An Interview With Dr. Peter Daszak
Here is the transcript of my interview with Dr. Peter Daszak, the lone U.S. member of a team from the World Health Organization that traveled to Wuhan, China, to study the origins of the pandemic. It has been edited for clarity.
One thing I think a lot of people wonder about is, how is this sort of investigation even possible this long after the fact? If you were talking in terms of forensic detective work, you might say that a year along the trail is in danger of going cold. How did you go about picking up that trail again?

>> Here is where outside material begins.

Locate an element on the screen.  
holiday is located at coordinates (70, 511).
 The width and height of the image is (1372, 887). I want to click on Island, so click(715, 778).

Yeah, it’s interesting—if you want to use the detective analogy, this isn’t a cold case. All the evidence is still there. We went to Wuhan seafood market, you look down on the floor, there’s a discarded knife that’s rusting. And you think, well, what is that? Is that a fish knife, or is it a knife you’d use to butcher a mammal? So you’re thinking about all these clues—you look in the stalls, there were definitely a lot of freezers. They sold a lot of frozen food. And then you look at the infrastructure—is it brand new? Is it old and decrepit? Is it something that would be crowded and busy? How will the disease spread in this place? So there’s a lot you can glean.
And then we have patients who are still there, who you can interview; we have people who work there you can interview. And we have samples—not ‘we,’ but the China team has samples that they can go back and retest, they can find the data from the connections, there’s a lot you can do.